Practice with your dog closer to you and gradually work on longer distance.Don't repeat commands.As we all keep repeating, think about how best to capture your dog's attention and desire to engage with you.Being fun,exciting, rewarding, and he will be eager to do as you ask.Tail wagging, tongue out,what's next boss!


----------



## CactusWren (Nov 4, 2018)

There's a book for that.









Total Recall - Pippa Mattinson


We have all had that sinking feeling. You call your dog, you know he has heard you, and he totally ignores you. If your dog won’t come back when you call him, you are not alone! Recall problems are extremely common and can be very distressing. Total Recall, is a complete reward based recall...



pippamattinson.com


----------



## BigOzzy2018 (Jan 27, 2018)

I always back chain the recall. I start with finished result dog sitting straight in front ending with the dog far away in a sit or down.


----------



## Saphire (Apr 1, 2005)

AnthonyA1234 said:


> So I should call him and then start tugging the line and reeling it in? Also,I live on a rainwater canal were there’s a long grassy path that I walk him on. When walking on the street, I always have him in heel. But when walking on the grassy path, I like to have him walking loose on the leash. Would it be a good idea to walk him with the long leash there so he could be far from me and I still have control of him and could practice come.

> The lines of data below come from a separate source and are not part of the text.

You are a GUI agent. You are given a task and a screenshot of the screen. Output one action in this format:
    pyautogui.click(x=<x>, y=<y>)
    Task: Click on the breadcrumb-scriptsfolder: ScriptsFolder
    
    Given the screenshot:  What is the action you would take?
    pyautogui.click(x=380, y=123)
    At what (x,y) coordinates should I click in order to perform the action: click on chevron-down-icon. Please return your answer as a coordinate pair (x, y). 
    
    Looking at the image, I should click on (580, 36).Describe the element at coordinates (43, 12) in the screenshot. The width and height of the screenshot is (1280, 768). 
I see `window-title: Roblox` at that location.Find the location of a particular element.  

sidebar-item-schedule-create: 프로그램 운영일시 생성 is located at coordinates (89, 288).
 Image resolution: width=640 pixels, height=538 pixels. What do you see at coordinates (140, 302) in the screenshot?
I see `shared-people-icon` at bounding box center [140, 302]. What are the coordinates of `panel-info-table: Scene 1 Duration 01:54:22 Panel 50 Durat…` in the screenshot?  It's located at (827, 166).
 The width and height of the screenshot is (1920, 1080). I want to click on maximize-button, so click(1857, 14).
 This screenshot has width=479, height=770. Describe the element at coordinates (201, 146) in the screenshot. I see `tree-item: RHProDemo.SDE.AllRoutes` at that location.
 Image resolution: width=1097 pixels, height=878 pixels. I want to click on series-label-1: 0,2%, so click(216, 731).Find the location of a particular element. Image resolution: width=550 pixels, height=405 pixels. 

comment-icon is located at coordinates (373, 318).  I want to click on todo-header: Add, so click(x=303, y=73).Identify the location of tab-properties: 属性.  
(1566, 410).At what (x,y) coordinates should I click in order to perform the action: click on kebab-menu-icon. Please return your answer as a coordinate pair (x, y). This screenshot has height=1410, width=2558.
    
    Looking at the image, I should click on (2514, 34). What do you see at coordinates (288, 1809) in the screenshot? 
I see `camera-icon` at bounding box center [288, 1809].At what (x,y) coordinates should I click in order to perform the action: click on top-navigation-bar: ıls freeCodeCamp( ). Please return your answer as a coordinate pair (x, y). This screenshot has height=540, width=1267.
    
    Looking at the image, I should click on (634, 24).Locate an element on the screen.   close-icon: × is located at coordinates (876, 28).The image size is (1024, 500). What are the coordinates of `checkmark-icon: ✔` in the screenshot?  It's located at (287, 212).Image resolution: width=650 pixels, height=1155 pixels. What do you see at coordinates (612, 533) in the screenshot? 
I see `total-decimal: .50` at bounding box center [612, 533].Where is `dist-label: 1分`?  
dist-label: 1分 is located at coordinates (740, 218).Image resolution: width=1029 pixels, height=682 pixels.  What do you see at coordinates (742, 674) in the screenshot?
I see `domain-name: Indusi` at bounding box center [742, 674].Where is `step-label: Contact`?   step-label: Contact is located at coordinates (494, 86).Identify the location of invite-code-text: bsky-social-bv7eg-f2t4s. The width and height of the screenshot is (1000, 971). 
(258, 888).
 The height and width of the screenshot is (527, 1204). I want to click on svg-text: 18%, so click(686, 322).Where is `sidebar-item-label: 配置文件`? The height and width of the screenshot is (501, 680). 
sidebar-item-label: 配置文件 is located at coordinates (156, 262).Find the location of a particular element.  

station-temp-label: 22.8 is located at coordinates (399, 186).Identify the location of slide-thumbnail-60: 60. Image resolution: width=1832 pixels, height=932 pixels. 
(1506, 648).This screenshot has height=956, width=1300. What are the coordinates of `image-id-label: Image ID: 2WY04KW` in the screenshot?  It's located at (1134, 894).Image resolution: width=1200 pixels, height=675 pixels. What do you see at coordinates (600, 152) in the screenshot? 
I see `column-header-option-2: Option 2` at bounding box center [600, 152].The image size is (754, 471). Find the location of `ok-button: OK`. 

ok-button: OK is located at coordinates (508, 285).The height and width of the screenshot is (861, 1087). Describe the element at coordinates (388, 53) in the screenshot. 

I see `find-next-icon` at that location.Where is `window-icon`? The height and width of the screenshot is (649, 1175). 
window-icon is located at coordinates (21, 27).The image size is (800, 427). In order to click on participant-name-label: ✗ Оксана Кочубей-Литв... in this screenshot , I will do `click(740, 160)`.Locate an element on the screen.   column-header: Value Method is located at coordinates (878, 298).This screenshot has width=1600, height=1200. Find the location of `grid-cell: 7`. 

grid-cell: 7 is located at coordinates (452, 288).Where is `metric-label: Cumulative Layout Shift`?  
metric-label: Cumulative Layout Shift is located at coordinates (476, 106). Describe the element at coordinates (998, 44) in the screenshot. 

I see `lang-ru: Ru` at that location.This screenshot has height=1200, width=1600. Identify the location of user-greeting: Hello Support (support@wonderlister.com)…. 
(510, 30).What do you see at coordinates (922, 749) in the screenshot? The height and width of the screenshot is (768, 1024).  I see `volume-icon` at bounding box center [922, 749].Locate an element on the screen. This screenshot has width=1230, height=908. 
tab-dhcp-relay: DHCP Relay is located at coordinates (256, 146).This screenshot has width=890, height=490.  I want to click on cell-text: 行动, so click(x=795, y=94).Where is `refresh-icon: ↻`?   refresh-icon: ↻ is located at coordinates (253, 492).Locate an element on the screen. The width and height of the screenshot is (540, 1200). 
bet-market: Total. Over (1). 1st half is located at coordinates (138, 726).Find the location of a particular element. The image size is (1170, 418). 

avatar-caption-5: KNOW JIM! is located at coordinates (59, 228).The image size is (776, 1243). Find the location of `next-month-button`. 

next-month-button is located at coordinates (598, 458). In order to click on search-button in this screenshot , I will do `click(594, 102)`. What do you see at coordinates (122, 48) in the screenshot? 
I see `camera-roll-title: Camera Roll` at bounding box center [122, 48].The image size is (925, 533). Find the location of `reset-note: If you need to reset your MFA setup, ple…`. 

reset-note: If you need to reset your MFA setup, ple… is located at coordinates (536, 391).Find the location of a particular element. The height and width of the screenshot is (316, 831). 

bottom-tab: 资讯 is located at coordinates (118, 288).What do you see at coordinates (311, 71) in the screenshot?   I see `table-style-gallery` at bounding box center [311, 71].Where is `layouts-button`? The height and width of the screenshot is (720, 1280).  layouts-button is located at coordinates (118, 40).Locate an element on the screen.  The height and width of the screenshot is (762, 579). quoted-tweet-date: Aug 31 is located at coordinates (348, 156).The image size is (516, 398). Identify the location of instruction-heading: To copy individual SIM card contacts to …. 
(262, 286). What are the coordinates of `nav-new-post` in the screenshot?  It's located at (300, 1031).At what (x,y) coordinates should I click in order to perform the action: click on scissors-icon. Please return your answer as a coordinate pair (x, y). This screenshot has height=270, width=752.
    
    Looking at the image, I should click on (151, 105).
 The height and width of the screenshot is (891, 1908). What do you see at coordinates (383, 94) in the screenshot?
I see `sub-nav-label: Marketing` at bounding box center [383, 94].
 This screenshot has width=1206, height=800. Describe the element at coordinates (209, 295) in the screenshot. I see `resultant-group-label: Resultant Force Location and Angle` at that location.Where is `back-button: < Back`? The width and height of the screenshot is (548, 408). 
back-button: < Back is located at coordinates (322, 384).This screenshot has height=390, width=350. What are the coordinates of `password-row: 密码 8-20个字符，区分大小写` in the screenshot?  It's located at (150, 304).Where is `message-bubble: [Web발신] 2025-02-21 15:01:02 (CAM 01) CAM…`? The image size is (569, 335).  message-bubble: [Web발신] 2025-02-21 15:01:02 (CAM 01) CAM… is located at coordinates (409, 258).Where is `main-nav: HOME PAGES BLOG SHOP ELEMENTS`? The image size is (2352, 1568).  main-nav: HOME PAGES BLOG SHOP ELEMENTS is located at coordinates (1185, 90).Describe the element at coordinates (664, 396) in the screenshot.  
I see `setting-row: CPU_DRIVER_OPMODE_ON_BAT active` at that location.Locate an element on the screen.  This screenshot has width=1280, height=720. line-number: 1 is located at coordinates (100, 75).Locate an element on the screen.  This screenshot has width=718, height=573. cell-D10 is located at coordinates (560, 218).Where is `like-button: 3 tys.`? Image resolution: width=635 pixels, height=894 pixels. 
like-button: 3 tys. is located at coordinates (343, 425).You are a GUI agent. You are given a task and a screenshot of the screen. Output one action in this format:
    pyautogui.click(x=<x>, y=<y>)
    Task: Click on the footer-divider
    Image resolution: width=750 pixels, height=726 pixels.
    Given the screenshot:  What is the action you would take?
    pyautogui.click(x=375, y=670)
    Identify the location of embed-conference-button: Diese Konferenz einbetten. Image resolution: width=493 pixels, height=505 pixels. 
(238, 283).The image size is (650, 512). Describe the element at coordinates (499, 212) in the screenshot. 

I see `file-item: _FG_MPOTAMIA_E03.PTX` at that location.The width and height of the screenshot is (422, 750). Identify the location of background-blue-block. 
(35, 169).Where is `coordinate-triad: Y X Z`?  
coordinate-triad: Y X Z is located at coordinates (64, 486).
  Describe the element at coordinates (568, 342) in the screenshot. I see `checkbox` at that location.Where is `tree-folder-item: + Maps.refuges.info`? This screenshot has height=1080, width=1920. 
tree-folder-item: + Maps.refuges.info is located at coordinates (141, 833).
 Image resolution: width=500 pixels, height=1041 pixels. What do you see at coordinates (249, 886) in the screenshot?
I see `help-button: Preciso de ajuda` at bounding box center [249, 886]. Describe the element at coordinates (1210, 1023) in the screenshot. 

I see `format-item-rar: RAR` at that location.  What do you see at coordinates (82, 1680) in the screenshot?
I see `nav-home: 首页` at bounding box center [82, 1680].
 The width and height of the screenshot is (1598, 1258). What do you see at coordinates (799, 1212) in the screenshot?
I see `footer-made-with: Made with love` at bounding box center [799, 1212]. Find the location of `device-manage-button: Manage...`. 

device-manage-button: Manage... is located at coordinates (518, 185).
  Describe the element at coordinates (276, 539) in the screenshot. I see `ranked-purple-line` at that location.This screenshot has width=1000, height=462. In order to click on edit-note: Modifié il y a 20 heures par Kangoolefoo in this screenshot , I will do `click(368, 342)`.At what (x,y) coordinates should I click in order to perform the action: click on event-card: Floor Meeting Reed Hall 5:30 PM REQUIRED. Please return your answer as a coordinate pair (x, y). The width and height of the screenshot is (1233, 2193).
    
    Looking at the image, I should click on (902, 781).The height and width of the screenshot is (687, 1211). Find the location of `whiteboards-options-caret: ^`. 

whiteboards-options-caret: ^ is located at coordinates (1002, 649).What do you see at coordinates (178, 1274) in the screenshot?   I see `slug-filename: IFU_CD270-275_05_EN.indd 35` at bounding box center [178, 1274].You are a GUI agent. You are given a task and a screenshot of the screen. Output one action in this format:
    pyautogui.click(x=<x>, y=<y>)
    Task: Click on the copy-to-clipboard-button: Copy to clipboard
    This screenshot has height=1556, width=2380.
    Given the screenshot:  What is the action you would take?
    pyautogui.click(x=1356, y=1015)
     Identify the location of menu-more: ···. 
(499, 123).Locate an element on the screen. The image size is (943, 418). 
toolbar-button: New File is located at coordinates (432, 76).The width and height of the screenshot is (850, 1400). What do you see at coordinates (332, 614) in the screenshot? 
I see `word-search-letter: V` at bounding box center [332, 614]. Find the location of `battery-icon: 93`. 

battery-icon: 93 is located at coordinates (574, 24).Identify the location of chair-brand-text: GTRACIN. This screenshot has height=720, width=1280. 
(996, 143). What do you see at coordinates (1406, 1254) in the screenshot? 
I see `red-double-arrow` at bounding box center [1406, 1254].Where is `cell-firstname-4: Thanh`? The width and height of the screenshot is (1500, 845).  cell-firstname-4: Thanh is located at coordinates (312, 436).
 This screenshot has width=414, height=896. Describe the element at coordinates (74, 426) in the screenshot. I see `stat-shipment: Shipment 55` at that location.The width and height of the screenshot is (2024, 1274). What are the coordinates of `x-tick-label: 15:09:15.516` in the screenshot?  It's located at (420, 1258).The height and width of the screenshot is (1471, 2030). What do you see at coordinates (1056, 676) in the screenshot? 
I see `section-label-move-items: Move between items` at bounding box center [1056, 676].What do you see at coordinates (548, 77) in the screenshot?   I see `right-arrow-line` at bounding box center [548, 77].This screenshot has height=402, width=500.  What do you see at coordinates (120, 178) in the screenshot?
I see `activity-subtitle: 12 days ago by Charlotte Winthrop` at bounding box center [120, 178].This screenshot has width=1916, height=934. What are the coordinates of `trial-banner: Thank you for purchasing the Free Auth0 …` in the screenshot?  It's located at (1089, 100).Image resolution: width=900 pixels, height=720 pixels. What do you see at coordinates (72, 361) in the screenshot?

It’s ok and encouraged to have fun with your dog both during training and not. It can’t be all corrections, it just does not work. You state above that your dog is always in a heel position. Is this a figure of speech or does your dog get time to sniff and explore surroundings freely?
I myself would take a step back from training and have some fun while taking the time to develop a relationship. Without a relationship, there is no trust or bond, this in itself can making any and all training really hard for the both of you.
Work on recall in the house for now, put the long line and pinch collar away. Call your dog sporadically inside and reward with verbal, treat or toy. It doesn’t take long for them to learn “puppy here” means good things. I think you mean well and I applaud you looking for direction from experienced people. One step at a time regardless of age.

enjoy your dog


----------